GPs were the main prescribers of OP treatment. GPs supplemented around 75 % of their patients versus 87 % for rheumatologists and 67 % for gynecologists. In addition, being a rheumatologist was identified in our study as a factor associated with a higher probability of supplementation prescription. The distribution of prescribers for initial OP treatment was consistent with data from another study conducted in the Rhône-Alpes area reporting that, among women with ongoing OP treatment in 2006, most received it from a GP (79.0 %), fewer from a rheumatologist (11.6 %) or a gynecologist (7.1 %) [34]. In terms of prescription patterns, it was observed that more than 90 % of supplementation treatment was filled at the same date as initial OP treatment suggesting that physicians generally prescribed the first OP treatment and supplementation at the same time.
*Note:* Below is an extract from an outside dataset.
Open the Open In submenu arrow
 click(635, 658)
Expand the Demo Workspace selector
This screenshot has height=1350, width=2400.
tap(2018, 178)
This study has a number of strengths. The ERASME database is an exhaustive description of health care utilization of the population covered by the Régime Général in the Rhône-Alpes area [35]. The ERASME database allows having inexpensive and rapidly representative and large-sized study samples for studying OP treatments [20, 36]. This study covered 2 years of reimbursement data which provided sufficient insight to evaluate first OP treatment prescriptions. Most importantly, this is a population-based sample that is less subject to bias, whereas other studies used survey data. Regarding the limitations of the study, it was based on claims obtained from a database generated primarily for administrative purposes. Also, medical services provided in long-stay hospital or in institutions for older people cannot be tracked in this database; this a priori exclusion may have introduced a selection bias and a lower representation of older women in the study sample.

Conclusion

The main purpose of this study was to provide valid data on calcium/vitamin D supplementation at initiation of OP treatment in a large population with detailed information on prescribers and nature of co-prescription. Overall, the rate of co-prescription was high for all physician specialties, although the study results should encourage general practitioners and gynecologists to prescribe supplementation with OP treatment more systematically.